* [What to work on]: Gather every line below where "Johanna" appears.
**** Exercise input ****
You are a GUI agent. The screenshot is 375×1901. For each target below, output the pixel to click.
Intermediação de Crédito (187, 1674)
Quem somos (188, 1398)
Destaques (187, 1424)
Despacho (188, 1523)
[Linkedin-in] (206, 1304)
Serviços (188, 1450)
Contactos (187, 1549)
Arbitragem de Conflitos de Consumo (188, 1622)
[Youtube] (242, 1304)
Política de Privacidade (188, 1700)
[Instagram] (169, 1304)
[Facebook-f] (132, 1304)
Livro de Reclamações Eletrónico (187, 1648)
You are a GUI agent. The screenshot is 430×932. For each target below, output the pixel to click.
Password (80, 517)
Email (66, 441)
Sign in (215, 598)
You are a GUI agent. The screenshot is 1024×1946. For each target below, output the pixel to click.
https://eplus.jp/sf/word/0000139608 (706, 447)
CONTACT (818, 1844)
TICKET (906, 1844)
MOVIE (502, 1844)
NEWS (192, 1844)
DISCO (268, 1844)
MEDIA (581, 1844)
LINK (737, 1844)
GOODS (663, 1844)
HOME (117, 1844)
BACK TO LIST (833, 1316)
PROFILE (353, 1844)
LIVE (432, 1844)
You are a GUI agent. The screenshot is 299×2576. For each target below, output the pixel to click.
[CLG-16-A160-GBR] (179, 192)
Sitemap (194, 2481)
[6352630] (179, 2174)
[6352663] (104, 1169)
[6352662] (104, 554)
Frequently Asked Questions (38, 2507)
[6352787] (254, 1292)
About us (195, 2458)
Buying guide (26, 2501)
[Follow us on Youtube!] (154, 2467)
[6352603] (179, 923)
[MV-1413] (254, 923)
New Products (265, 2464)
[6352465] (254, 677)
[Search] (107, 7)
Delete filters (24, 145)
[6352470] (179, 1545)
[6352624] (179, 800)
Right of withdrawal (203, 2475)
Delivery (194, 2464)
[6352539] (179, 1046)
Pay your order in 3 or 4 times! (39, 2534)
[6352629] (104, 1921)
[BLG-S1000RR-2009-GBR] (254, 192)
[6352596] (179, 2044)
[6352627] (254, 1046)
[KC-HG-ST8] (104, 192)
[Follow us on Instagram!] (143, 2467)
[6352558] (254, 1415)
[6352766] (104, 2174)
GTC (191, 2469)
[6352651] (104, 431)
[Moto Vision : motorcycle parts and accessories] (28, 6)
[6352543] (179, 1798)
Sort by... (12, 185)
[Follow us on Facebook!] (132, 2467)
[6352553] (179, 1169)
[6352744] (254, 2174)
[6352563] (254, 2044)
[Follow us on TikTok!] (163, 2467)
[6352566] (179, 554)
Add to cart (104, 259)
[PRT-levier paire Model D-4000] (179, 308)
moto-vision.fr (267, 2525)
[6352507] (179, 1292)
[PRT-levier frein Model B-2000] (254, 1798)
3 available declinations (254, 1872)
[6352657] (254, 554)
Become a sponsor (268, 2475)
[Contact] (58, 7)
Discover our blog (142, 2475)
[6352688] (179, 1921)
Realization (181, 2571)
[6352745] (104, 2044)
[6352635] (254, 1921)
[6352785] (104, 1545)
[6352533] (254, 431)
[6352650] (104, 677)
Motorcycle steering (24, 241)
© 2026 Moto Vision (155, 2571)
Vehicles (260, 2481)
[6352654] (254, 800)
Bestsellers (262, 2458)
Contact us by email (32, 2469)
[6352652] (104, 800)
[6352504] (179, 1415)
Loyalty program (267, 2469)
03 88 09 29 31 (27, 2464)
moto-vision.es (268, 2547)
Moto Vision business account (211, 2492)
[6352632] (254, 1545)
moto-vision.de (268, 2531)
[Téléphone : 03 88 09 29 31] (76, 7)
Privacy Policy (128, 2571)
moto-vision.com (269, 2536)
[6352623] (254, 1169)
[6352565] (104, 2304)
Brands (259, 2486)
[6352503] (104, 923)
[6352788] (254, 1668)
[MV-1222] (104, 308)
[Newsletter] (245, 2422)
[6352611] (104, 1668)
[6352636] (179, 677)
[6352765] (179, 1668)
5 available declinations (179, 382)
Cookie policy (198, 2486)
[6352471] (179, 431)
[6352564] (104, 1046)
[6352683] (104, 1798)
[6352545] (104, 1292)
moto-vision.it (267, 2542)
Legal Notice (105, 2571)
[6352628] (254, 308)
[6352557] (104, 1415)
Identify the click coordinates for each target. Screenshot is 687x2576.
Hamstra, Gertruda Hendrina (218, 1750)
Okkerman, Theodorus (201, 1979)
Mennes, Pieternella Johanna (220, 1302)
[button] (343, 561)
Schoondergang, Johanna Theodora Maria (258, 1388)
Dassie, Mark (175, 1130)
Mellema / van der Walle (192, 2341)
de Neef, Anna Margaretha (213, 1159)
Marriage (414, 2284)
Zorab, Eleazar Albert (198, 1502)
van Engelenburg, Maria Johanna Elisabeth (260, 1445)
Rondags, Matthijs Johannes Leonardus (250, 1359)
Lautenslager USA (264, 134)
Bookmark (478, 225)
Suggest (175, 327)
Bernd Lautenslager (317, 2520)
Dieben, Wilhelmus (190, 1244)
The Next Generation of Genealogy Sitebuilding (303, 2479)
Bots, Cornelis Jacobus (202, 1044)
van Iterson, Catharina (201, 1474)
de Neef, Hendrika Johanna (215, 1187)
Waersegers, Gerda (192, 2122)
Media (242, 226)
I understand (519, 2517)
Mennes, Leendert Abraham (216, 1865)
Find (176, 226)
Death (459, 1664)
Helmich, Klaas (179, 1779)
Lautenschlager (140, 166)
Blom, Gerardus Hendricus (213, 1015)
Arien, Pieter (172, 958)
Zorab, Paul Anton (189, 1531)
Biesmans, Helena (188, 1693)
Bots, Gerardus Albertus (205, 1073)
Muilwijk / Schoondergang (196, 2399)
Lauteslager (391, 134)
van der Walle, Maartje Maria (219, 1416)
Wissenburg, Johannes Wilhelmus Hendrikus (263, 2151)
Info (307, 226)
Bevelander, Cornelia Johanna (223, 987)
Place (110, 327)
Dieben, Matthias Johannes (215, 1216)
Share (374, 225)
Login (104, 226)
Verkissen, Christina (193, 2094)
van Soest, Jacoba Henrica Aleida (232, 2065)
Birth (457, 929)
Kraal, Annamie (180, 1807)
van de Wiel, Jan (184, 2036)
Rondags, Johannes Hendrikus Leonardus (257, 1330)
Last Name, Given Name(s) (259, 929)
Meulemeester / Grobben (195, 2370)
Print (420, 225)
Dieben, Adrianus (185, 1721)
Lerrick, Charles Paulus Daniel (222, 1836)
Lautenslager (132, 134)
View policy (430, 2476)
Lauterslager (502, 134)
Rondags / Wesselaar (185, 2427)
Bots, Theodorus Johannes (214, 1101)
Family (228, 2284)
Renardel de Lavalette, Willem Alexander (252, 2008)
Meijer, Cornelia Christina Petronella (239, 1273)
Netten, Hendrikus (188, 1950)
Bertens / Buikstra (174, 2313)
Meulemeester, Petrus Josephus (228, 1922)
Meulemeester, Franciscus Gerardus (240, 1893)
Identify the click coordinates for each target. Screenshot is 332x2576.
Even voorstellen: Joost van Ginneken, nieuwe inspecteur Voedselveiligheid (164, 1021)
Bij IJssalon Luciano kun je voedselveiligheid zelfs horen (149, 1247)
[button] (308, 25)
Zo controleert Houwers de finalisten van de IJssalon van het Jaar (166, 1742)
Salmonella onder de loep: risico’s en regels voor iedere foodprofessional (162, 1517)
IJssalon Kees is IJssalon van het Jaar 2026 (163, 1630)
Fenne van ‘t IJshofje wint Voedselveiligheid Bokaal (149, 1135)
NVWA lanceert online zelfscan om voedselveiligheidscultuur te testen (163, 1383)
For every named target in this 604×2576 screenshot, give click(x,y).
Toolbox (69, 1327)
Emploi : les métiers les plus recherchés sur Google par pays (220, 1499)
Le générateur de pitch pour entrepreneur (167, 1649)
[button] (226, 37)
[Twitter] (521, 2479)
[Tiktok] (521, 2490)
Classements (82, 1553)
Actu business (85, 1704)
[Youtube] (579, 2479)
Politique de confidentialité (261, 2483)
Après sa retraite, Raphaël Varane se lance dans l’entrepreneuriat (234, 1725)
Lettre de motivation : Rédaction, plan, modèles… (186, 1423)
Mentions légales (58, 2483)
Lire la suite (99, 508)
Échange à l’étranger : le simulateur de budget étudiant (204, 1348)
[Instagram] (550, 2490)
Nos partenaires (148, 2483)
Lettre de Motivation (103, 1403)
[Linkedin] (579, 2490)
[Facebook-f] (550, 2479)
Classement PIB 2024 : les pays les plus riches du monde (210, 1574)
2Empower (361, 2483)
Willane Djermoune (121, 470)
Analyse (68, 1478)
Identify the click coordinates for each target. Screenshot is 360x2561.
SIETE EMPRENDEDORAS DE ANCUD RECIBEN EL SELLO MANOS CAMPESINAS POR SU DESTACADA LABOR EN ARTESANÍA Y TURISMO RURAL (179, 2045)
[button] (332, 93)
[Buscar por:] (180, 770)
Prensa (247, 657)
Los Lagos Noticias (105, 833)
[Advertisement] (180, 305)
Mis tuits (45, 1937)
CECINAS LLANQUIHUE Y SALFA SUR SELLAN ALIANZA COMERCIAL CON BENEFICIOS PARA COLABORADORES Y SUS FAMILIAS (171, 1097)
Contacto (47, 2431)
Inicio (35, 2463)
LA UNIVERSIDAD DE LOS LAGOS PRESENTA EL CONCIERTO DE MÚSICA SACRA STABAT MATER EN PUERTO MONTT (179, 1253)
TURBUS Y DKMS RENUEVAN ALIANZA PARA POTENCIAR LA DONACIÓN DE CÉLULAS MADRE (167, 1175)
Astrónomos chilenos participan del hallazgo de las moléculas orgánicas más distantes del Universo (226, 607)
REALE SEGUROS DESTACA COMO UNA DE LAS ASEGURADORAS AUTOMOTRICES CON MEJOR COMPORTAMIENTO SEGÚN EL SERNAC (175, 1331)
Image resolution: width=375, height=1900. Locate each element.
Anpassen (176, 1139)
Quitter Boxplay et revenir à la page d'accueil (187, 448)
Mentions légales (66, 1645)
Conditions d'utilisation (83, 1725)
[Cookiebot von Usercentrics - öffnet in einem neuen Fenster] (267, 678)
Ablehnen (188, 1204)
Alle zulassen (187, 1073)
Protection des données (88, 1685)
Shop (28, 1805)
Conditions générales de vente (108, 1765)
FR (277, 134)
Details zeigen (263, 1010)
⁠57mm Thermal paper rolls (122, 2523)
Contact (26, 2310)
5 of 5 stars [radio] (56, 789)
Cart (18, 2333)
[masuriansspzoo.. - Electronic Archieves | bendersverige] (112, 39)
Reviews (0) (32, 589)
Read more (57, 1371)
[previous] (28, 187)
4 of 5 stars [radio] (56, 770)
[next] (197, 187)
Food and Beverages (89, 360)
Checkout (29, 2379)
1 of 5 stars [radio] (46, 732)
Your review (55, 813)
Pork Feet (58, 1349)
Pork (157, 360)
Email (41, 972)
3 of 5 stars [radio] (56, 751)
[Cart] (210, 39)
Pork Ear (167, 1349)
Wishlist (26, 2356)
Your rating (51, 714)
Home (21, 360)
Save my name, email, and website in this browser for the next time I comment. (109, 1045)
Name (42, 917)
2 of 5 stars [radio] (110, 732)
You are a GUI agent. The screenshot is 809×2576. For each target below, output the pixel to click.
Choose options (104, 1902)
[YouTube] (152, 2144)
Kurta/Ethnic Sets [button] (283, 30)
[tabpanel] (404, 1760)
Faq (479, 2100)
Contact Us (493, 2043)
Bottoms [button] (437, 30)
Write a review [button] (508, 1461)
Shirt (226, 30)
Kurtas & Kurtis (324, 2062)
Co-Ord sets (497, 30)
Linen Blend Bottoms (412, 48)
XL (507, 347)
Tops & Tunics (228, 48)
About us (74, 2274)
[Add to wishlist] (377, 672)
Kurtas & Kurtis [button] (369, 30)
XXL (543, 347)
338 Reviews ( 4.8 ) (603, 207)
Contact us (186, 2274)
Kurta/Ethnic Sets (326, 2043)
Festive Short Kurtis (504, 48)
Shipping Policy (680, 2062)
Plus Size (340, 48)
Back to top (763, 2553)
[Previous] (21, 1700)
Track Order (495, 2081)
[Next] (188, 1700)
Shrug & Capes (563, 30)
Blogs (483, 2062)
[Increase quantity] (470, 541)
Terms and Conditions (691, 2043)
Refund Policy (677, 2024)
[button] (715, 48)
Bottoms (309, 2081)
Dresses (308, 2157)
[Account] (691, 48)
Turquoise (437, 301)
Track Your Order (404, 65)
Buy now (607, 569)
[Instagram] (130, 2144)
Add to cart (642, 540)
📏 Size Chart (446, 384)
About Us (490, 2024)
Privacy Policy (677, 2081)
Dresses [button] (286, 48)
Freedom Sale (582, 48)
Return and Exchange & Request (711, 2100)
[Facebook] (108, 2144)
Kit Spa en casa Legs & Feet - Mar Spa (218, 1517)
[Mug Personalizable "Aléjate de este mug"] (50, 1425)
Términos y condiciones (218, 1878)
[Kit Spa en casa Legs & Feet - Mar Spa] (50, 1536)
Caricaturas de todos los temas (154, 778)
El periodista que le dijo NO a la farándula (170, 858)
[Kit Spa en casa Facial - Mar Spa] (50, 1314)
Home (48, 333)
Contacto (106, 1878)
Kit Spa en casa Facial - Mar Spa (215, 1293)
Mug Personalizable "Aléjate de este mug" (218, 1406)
****
* [Exercise solution]:
Mennes, Pieternella Johanna (220, 1302)
Schoondergang, Johanna Theodora Maria (258, 1388)
van Engelenburg, Maria Johanna Elisabeth (260, 1445)
de Neef, Hendrika Johanna (215, 1187)
Bevelander, Cornelia Johanna (223, 987)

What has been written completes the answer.